I was actually planning to do this project in R using the rvest package. This was until I discovered rvest works best only on static sites. Instagram is a dynamic site – the content is loaded via javascript and cannot be accessed via rvest. Disappointed, I searched for a different way and came across the method of using Selenium + BeautifulSoup + ChromeDriver in Python.

from selenium import webdriver
from bs4 import BeautifulSoup
import pandas as pd
import datetime

Selenium is the automation library in Python and BeautifulSoup is the library used for web scraping. ChromeDriver is what will enable us to open an independent Chrome browser window from within Python, load the Instagram website and then extract data from it. To be able to use ChromeDriver’s capabilities, you need to download (from this link), extract and place the chromedriver.exe file in the same folder as your python code working directory.

Part 2 – Get the hashtag list

Now we need to get data from the Instagram website. Ideally I would have loved to use the API, especially after recently using Twitter’s API in my previous post. However Instagram’s API is such a disappointment that the only good thing about it is that I was forced to learn web scraping.

The first part of a problem is to get a list of Instagram tags for hashtag analysis. If you already have a list of tags, that’s great – we can start with that. Else, I’ve written a code to extract the tags from any relevant post on Instagram. For me, it would be extracting hashtags from the post of an artist whose style is similar to mine. We can simply enter the link of the target post and scrape the description and the comments section data.

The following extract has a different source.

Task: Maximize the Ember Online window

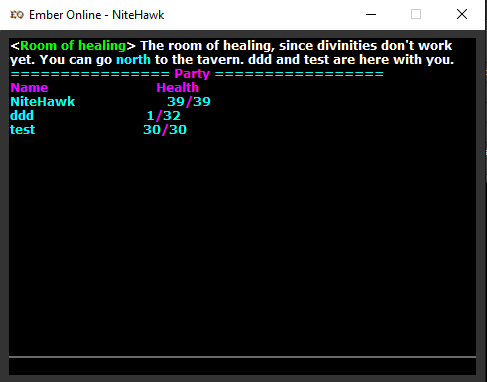Action: tap(416, 14)
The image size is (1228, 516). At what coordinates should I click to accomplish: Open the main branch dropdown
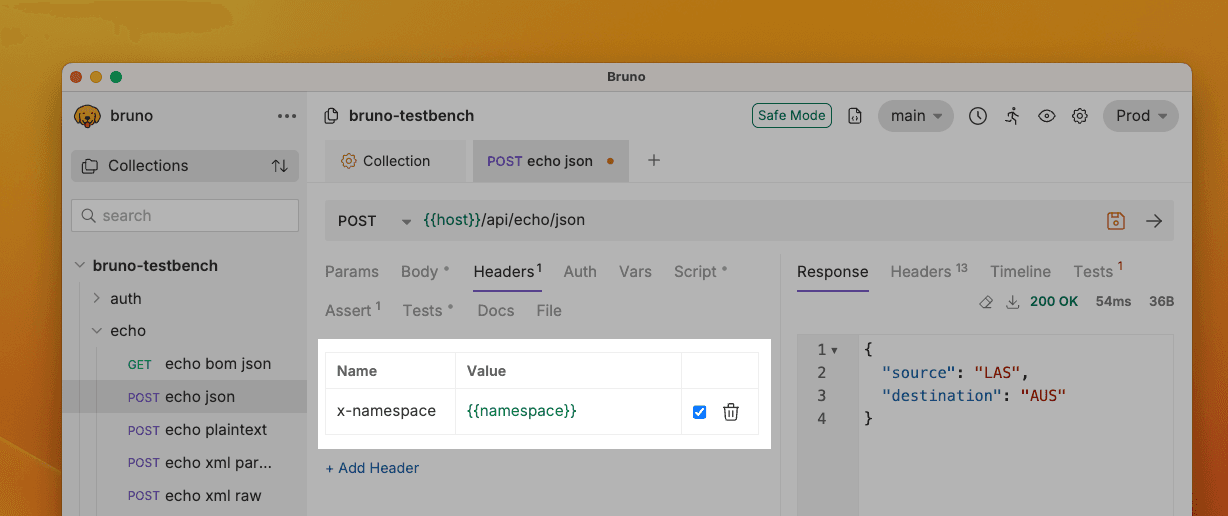click(x=916, y=116)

Then we can extract the hashtags from the text by identifying words that start with a ‘#’.

Data in websites is stored within HTML tags and this can be seen by inspecting the code (right-click > then choose ‘Inspect’). The data for our Instagram post and comments is stored under the selected <ul> tag hierarchy and within this, inside the <span>, the <a> tag contains the hashtag text values.

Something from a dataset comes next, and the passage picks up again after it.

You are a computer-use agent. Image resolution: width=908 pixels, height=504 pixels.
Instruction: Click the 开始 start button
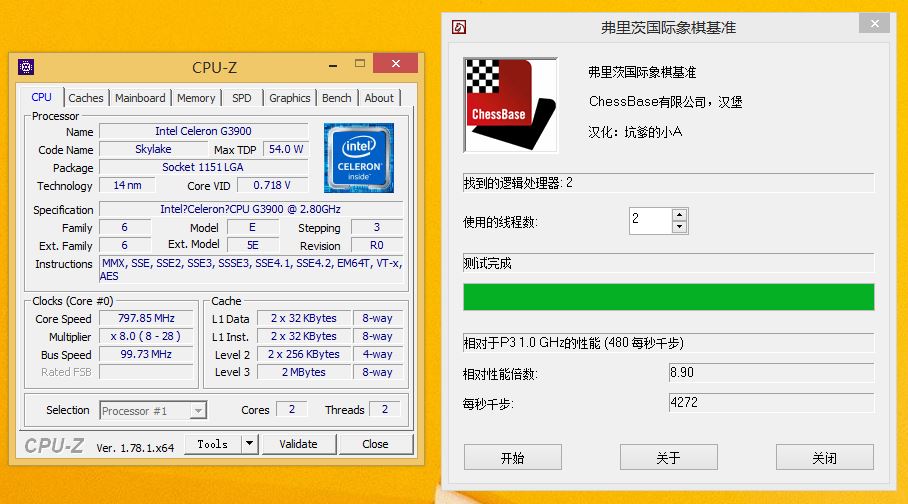click(x=512, y=458)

Instagram Hashtag Analysis - Inspect Element

driver = webdriver.Chrome()

# Extract description of a post from Instagram link
driver.get('https://www.instagram.com/p/BiRnjDsFKzl/')
soup = BeautifulSoup(driver.page_source,"lxml")
desc = " "

for item in soup.findAll('a'):
    desc= desc + " " + str(item.string)

# Extract tag list from Instagram post description
taglist = desc.split()
taglist = [x for x in taglist if x.startswith('#')]
index = 0
while index < len(taglist):
    taglist[index] = taglist[index].strip('#')
    index += 1

# (OR) Copy-paste your tag list manually here
#taglist = ['art', 'instaart', 'iblackwork']

print(taglist)

When we execute this code, the Chrome driver opens a test browser window, loads the post link we’ve provided in driver.get function, goes to the description element and extracts the text. Then it strips down this text to find for words beginning with a ‘#’. If you don’t wish to extract hashtags from a post and enter your own list instead, you can directly write those hashtags into the taglist variable after un-commenting the line.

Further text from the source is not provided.